◆ Set problem
Pick out every row below that contains the string "Lacan", and copy each one in full.

··· Records supplied ···

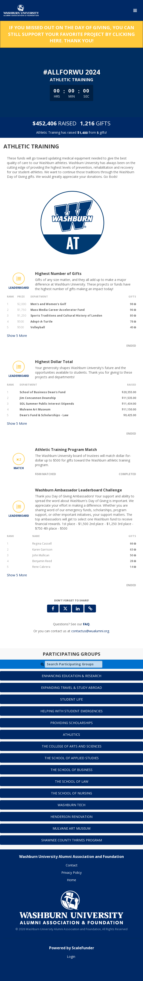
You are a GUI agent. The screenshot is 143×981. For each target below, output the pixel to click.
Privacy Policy (71, 872)
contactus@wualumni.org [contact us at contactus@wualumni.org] (90, 631)
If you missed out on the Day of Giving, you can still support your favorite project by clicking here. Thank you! (71, 34)
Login (71, 956)
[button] (90, 608)
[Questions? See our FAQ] (86, 624)
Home (71, 880)
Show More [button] (17, 335)
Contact (71, 865)
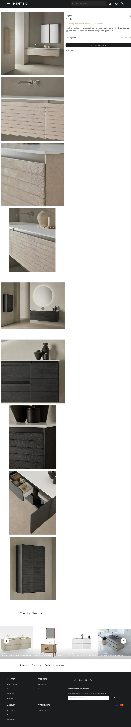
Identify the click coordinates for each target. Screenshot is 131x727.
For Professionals (43, 710)
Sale (39, 689)
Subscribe (117, 698)
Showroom (10, 693)
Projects (10, 698)
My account (11, 710)
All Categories (42, 684)
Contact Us (11, 689)
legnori (69, 16)
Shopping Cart (12, 719)
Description (69, 50)
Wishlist (10, 715)
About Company (12, 684)
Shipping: (69, 38)
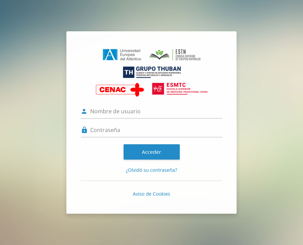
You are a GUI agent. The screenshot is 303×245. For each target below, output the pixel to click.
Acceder (151, 151)
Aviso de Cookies (151, 194)
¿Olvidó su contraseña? (151, 170)
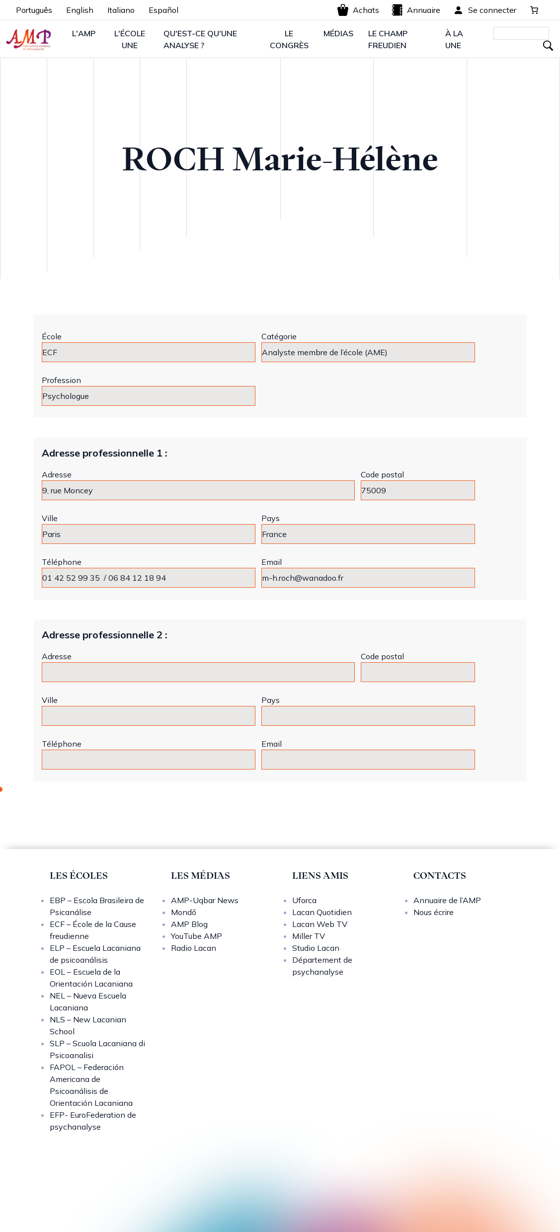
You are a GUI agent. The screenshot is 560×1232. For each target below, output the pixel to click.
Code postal (382, 474)
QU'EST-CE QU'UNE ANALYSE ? (200, 39)
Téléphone (61, 562)
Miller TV (308, 936)
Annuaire (415, 10)
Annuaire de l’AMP (447, 900)
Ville (50, 518)
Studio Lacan (315, 948)
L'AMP (83, 33)
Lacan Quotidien (322, 912)
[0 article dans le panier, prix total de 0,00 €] (534, 10)
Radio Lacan (193, 948)
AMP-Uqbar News (205, 900)
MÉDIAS (338, 33)
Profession (61, 380)
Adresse (57, 474)
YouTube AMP (196, 936)
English (79, 10)
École (52, 336)
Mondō (183, 912)
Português (34, 10)
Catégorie (279, 336)
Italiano (121, 10)
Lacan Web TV (319, 924)
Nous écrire (433, 912)
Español (163, 10)
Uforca (304, 900)
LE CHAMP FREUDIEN (387, 39)
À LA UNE (454, 39)
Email (271, 562)
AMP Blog (189, 924)
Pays (270, 518)
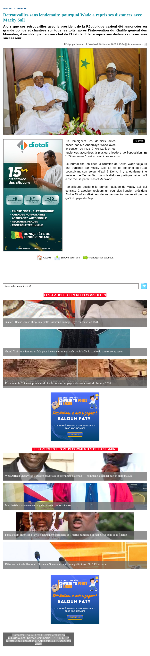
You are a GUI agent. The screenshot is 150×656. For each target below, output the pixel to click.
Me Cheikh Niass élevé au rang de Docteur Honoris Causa (37, 505)
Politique (21, 8)
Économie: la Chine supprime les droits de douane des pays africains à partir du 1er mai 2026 (56, 383)
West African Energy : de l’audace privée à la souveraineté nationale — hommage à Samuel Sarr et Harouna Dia (66, 475)
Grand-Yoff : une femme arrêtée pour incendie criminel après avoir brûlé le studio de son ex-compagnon (62, 351)
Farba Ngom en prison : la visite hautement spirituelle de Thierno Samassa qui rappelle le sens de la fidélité (64, 534)
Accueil (7, 8)
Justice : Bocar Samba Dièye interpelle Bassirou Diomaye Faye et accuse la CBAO (50, 322)
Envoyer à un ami (65, 257)
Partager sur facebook (101, 257)
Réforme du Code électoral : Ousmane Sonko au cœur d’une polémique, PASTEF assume (54, 564)
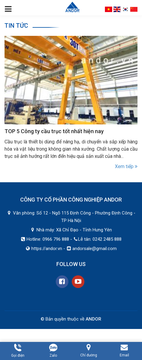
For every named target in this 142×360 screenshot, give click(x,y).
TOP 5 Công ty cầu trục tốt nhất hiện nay (54, 131)
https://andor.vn (46, 248)
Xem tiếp (126, 166)
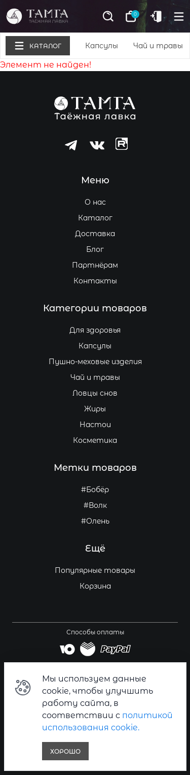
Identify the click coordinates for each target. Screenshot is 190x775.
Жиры (95, 408)
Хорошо (65, 751)
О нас (95, 202)
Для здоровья (95, 330)
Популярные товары (95, 570)
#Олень (95, 521)
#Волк (95, 505)
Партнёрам (95, 265)
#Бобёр (95, 489)
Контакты (95, 280)
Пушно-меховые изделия (95, 361)
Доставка (95, 233)
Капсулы (101, 45)
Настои (95, 424)
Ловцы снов (95, 393)
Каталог (95, 217)
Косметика (95, 440)
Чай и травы (158, 45)
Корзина (95, 586)
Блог (95, 249)
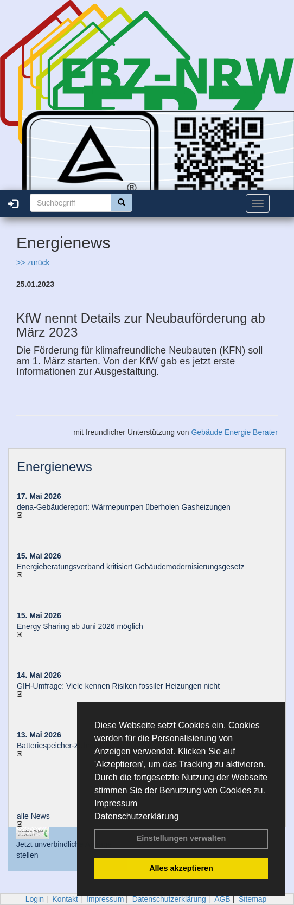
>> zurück (32, 262)
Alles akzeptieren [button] (181, 868)
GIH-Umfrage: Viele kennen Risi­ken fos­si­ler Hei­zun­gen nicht (118, 686)
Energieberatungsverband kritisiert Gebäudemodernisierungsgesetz (130, 566)
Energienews (54, 466)
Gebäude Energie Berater (234, 432)
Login (34, 899)
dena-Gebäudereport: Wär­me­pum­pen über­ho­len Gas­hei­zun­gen (124, 507)
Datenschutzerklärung (136, 816)
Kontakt (65, 899)
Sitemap (252, 899)
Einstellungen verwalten (181, 838)
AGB (222, 899)
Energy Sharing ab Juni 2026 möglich (80, 626)
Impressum (115, 803)
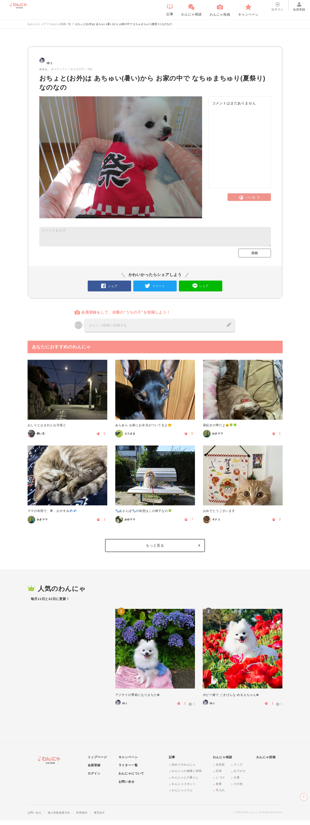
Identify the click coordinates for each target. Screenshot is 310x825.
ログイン (94, 778)
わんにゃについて (131, 778)
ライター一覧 (128, 769)
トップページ (97, 761)
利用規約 (81, 817)
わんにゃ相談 (222, 761)
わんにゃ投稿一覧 (60, 24)
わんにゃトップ (37, 24)
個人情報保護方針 (59, 817)
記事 (172, 761)
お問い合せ (127, 786)
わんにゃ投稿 (266, 761)
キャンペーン (128, 761)
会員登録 (94, 769)
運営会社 (99, 817)
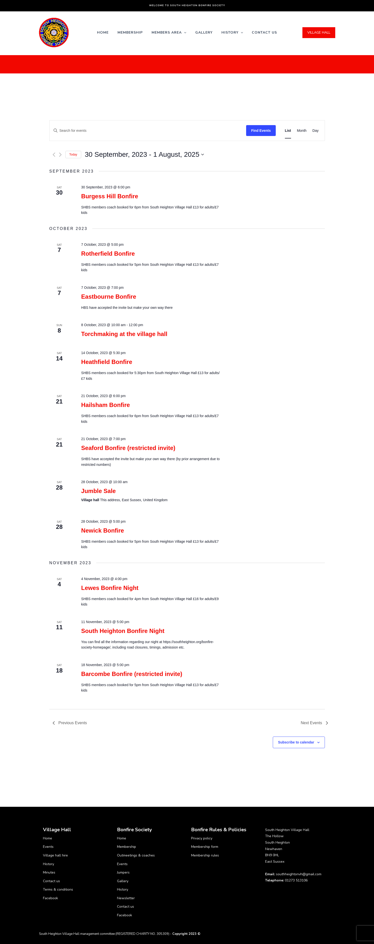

···

◆ Answer to the task
Studio Lacan (315, 948)
Lacan Quotidien (322, 912)
Radio Lacan (193, 948)
Lacan Web TV (319, 924)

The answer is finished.